The race begins. We are around a quarter mile in and she looks at me and says, “I have a side ache.” I told her to keep breathing, relax, and it would go away. And we were not stopping. Another quarter mile goes by. She is not having fun at this point because she has realized that running is hard. She says to me, “I’m not having fun. This hurts. This sucks.” I say to her, “We will slow down. You will be fine.” Another quarter mile. “I want to stop.” I said, “No. Keep going.” She didn’t want to be left behind, so she kept up. Let me assure you that I have run over a mile with Stella several times so I know what she’s capable of. This wasn’t child abuse.
I told her at one mile, we could walk a few steps. It was during this last leg of the first mile that I was thinking about what life lesson this was teaching her. I began talking to her to keep her mind occupied. I told her that we were running for all of the little children that didn’t get to use their legs anymore. I reminded her how much Peyton wishes she could still run through the neighborhood with her. I told her that we were blessed to be able to use our bodies this way. I said, “Keep going for Peyton.” She did.
What I didn’t say to her, was the realization that came to me while thinking of the finish. These children didn’t get to choose this path – this distance. They don’t get to quit when it becomes unbearable. Neither do their parents. They are forced to endure the pain. They are forced to keep going until they reach what is to be their finish line. And I was more determined than ever to make Stella finish this race and understand why we have to suffer through what is sometimes very hard for us.
At mile two, we turned a corner and I saw a big, nasty hill ahead of us. Stella looked up and said, “Oh my gosh, Mom!” Then she started crying. I told her I was proud of her and we needed to run up it until she really needed a break. She made it half way up. We walked a bit. I told her the great thing about hills, is that we get to head back down it on the other side! She was not convinced. She was tired. Working those little legs! Her face was red and she was breathing hard. But she was fine. And I was certain of this, or I wouldn’t have kept pushing her.
Nearing mile 3, I told her we were almost there. Her response was, “How the heck far is .1 miles?!” I said, “Not very far baby.” I told her again, how proud of her I was. I spotted the finish line. She said she needed to walk, but she could see it up ahead. We took 5 steps and I said, “We are going to run the rest! Let’s go!”

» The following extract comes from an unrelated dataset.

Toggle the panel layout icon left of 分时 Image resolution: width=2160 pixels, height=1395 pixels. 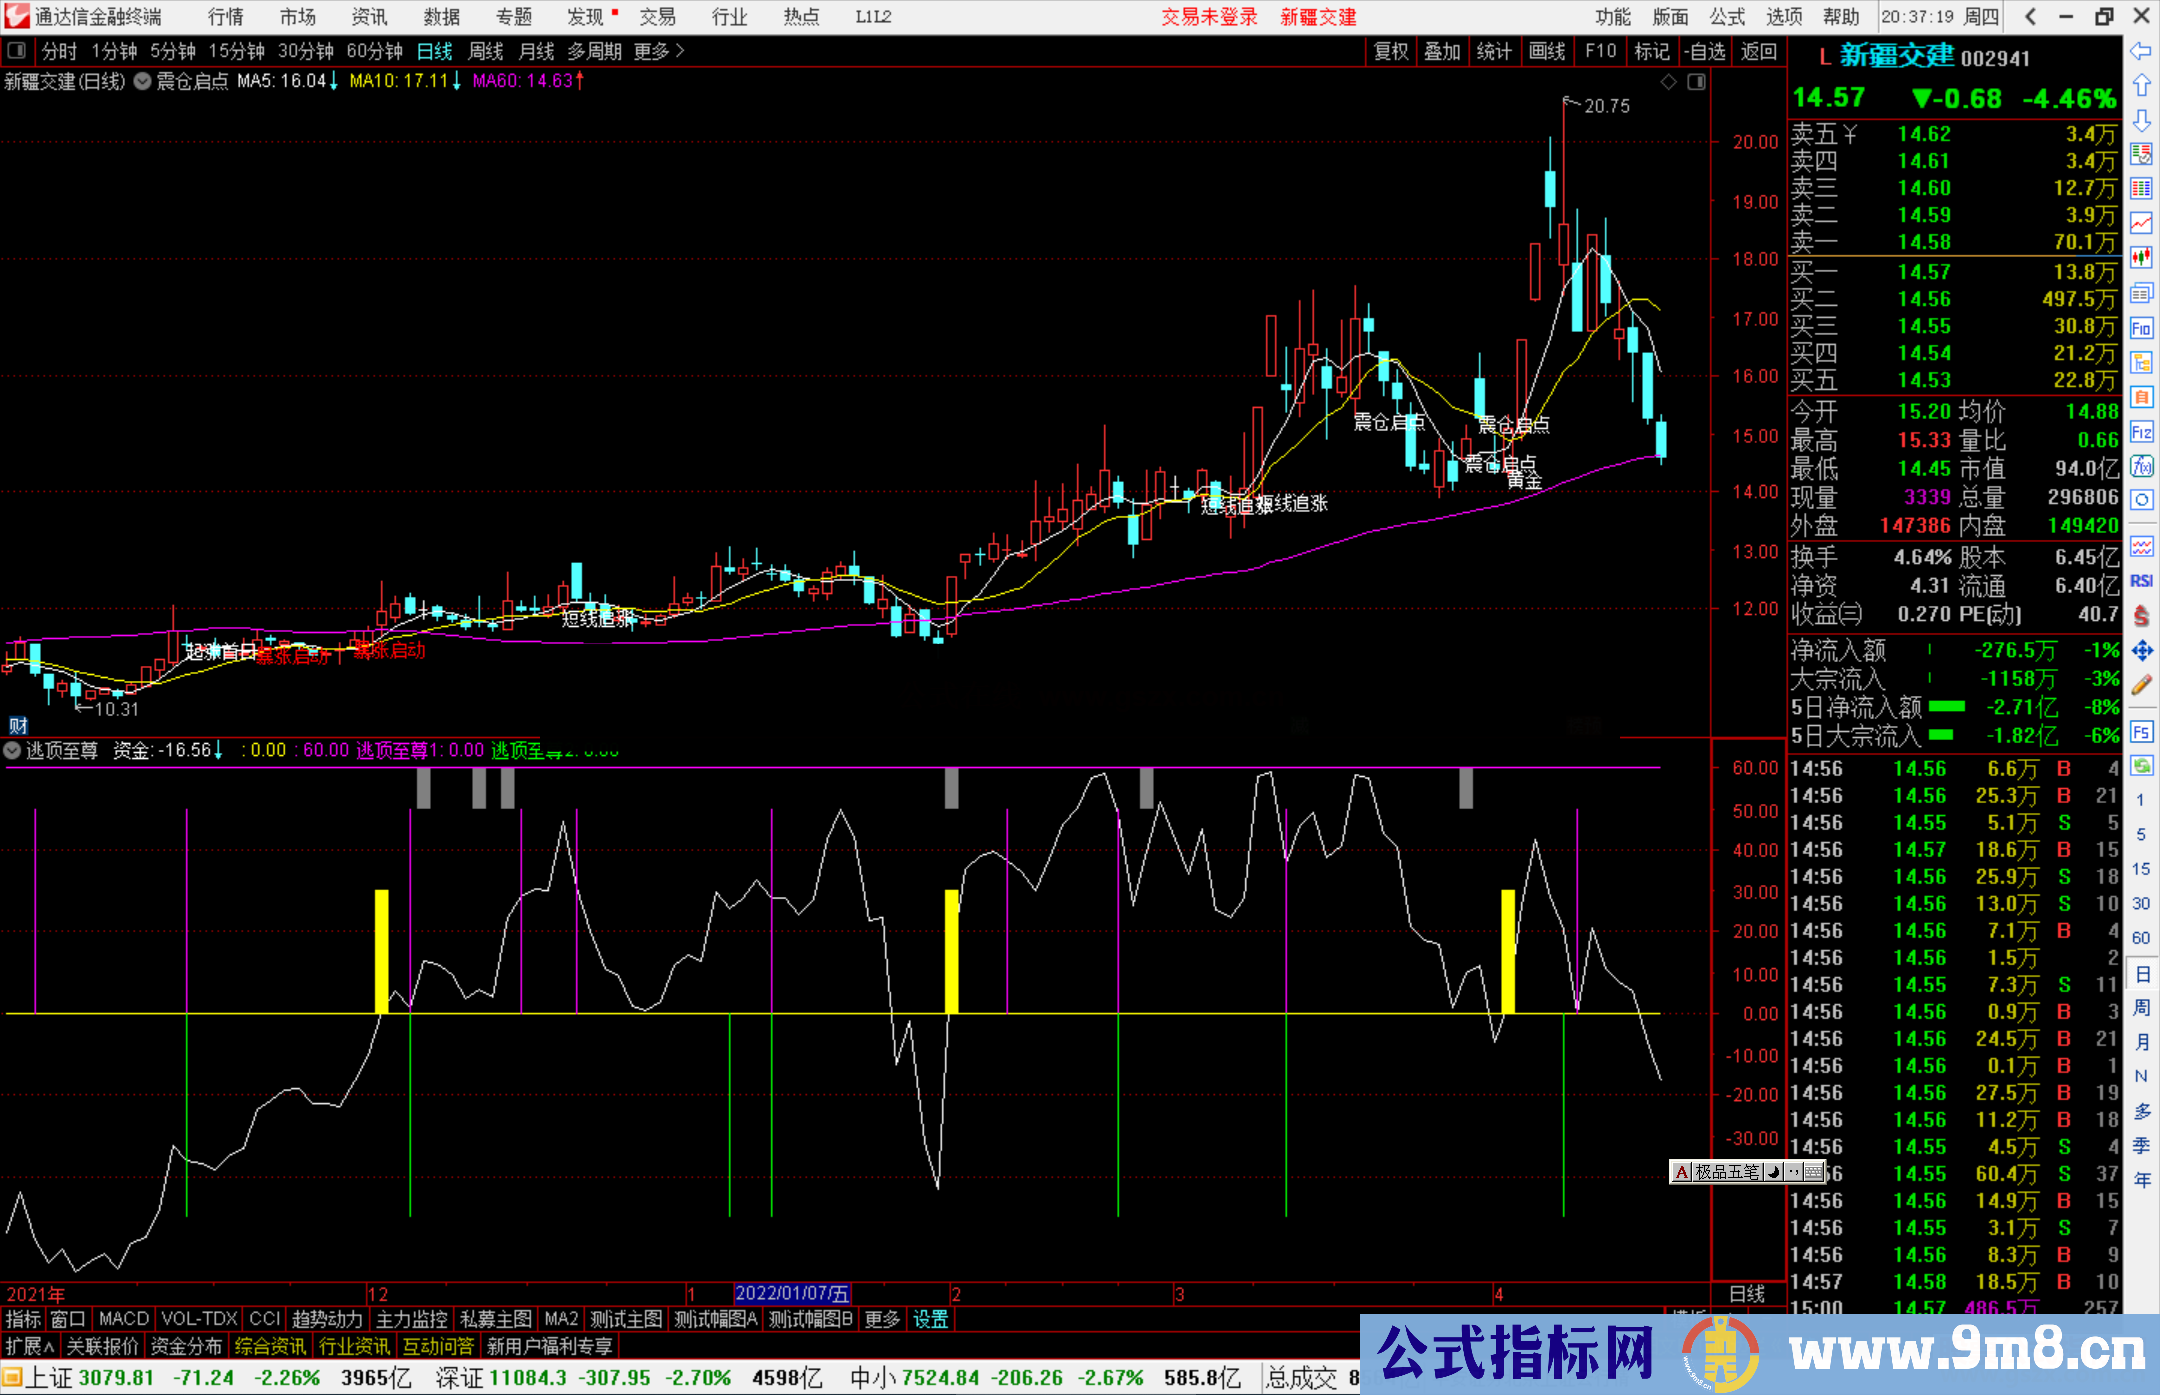(x=16, y=50)
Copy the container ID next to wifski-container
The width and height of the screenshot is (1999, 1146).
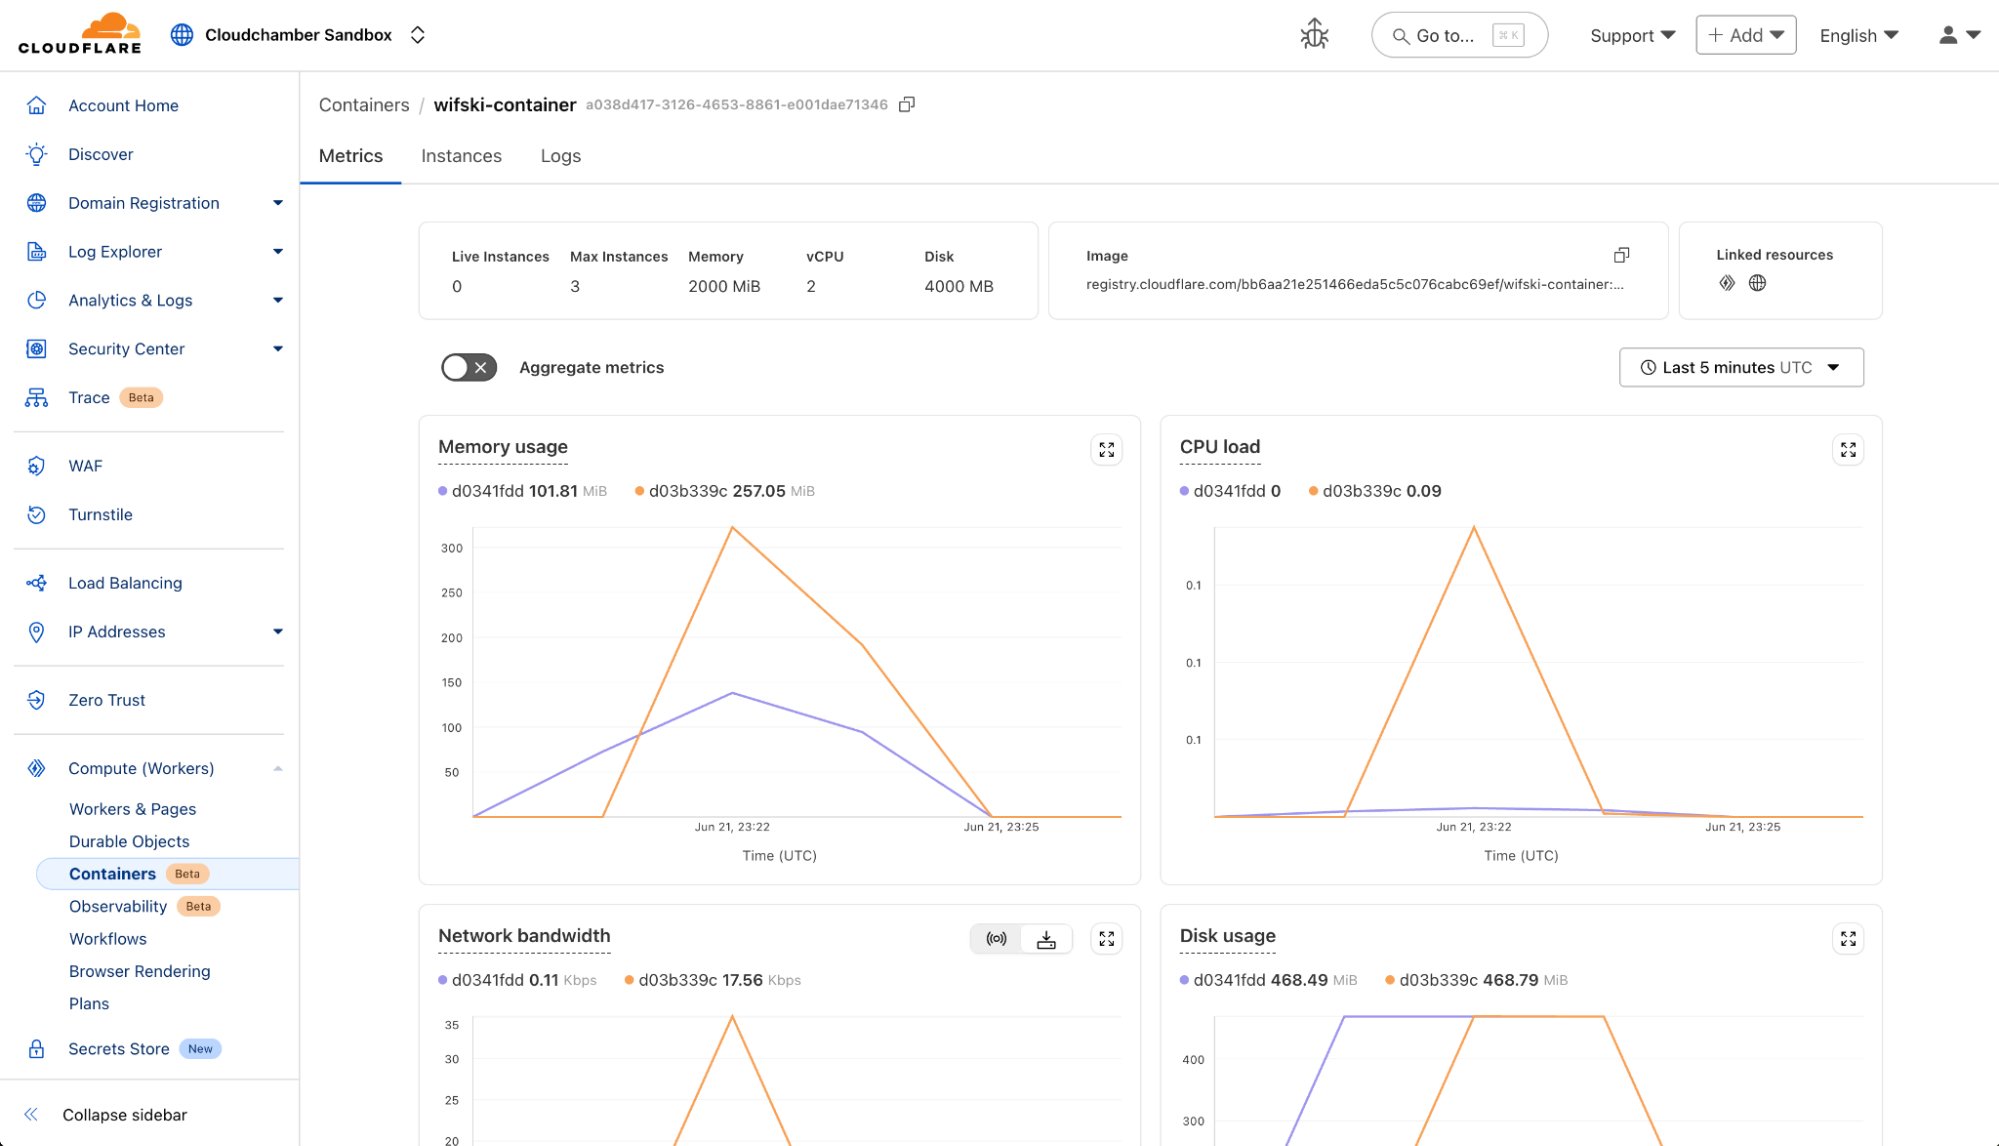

We crossed the finish line. People cheered us on. I could see the smile of accomplishment on her face. We were both exhausted – me, mentally, her, physically. We finished in 37:52. The anger she felt toward me during the run, for pushing her so hard, melted away. She hugged me and said, “We did it Mom!”
When we got home, we talked again about why we did this. How we did it for the kids that can’t. Why our bodies are blessings. Why moving freely is a gift, that unfortunately, can be taken from us. And as she curled up in a blanket on the couch, she said to me, “I get it.” But does she? At eight? I doubt it. How can she, possibly? I can hardly grasp the unfairness of life at 41.
But I tried to make her understand. And someday she will. She will look back and recall the day her Mom made her keep going when she wanted to stop.
I hope she will be grateful for what I was trying to teach her.